*** Opening of MATERIAL FOR THE TASK ***

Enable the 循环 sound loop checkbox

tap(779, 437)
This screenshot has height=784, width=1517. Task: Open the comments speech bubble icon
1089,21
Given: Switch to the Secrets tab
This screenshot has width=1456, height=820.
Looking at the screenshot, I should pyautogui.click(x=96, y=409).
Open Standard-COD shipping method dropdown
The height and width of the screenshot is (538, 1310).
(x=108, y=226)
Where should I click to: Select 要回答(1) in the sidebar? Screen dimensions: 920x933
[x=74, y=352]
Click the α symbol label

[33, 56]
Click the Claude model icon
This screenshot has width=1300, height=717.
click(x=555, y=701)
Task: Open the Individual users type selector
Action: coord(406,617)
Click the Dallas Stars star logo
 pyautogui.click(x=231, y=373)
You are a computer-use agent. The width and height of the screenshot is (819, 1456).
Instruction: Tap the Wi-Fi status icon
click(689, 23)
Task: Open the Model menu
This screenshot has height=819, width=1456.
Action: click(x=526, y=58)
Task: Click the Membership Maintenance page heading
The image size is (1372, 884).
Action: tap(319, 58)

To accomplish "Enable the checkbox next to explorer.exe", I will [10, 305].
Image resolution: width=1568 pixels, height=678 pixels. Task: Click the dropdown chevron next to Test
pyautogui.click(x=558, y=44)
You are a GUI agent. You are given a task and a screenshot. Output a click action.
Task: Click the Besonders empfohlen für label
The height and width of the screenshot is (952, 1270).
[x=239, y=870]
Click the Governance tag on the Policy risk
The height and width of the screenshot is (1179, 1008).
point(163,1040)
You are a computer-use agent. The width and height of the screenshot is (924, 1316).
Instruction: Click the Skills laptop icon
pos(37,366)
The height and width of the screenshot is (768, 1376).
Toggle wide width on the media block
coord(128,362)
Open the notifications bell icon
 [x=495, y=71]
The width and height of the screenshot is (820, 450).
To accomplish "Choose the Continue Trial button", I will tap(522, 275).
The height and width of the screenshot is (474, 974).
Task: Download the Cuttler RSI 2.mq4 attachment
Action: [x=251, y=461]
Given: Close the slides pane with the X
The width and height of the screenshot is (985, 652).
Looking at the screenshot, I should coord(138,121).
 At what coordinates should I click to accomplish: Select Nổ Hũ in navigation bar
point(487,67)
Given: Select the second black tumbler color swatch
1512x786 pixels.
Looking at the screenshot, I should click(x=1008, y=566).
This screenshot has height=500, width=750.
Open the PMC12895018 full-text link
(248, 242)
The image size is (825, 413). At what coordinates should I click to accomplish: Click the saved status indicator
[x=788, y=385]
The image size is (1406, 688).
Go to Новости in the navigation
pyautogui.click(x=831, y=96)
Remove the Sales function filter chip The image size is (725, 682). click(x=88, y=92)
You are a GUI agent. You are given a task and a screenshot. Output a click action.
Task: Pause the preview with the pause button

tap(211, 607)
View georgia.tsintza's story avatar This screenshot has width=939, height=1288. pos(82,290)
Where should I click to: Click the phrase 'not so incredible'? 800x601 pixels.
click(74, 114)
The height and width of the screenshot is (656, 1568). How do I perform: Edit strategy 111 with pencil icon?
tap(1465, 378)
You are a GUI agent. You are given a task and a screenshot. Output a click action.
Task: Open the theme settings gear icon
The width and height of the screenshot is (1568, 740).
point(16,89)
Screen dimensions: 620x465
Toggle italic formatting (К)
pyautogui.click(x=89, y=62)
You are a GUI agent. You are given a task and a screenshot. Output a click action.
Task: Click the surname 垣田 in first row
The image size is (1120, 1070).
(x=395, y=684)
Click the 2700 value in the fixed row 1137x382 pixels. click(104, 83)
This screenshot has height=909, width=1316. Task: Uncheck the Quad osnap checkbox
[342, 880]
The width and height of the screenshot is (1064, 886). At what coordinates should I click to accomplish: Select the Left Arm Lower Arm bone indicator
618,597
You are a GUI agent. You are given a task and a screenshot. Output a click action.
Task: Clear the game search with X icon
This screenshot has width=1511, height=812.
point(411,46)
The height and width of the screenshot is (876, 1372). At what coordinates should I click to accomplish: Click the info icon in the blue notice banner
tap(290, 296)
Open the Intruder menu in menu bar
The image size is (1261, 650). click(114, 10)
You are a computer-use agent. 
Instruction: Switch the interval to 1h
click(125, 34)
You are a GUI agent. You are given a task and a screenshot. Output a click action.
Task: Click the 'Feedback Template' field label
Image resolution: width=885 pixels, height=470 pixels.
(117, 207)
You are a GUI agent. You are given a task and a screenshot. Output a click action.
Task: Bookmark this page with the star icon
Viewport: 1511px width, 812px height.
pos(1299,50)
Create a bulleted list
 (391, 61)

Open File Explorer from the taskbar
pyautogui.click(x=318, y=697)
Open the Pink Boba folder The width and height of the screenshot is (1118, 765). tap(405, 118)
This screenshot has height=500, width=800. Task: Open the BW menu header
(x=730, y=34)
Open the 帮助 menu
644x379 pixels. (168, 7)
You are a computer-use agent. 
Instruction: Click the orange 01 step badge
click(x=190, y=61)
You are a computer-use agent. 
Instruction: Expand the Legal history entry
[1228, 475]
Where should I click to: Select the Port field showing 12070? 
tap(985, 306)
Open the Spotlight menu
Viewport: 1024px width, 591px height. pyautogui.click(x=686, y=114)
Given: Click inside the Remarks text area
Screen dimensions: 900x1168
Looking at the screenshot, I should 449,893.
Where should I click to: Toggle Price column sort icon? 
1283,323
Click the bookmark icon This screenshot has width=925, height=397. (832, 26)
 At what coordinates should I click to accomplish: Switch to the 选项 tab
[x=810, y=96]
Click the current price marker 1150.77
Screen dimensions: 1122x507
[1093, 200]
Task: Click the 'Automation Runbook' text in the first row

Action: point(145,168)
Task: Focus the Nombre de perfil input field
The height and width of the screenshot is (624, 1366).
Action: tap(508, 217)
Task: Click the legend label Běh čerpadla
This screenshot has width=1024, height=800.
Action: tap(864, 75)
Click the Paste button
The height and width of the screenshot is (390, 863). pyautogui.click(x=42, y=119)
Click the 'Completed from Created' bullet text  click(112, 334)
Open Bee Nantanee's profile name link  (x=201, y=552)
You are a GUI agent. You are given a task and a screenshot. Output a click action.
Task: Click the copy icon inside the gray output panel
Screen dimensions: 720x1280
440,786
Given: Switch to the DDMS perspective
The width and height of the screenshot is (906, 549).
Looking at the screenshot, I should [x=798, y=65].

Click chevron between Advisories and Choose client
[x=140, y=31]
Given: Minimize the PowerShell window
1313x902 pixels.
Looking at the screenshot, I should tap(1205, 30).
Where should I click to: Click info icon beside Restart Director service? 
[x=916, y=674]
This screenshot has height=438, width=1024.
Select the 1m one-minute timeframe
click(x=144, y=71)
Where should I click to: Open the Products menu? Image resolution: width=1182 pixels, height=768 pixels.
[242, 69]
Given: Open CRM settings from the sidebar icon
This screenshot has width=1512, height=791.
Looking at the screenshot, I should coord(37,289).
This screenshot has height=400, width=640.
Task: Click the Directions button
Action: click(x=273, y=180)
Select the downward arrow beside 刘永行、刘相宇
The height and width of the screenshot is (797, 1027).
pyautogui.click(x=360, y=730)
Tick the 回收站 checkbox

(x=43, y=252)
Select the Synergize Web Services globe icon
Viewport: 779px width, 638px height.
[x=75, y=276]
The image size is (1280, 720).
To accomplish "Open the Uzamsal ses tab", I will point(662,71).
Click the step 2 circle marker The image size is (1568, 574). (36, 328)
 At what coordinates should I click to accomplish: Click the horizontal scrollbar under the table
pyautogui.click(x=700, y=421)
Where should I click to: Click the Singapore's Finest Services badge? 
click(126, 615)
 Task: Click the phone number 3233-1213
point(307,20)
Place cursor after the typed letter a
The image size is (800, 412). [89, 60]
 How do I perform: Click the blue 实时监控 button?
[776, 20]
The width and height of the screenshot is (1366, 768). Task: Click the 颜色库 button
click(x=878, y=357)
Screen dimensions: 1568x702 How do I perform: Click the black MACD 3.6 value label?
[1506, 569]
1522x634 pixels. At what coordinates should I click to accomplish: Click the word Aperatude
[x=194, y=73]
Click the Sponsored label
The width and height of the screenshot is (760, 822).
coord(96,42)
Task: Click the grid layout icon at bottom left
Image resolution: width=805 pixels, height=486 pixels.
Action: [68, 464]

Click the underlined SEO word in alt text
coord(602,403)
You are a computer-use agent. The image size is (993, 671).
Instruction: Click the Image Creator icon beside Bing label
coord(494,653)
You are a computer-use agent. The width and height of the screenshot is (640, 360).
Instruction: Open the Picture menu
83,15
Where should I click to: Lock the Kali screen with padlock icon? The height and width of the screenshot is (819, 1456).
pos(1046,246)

*** Close of MATERIAL FOR THE TASK ***

Which lines of the listing above hold the word "settings"? Copy each of them.

Task: Open the theme settings gear icon
Given: Open CRM settings from the sidebar icon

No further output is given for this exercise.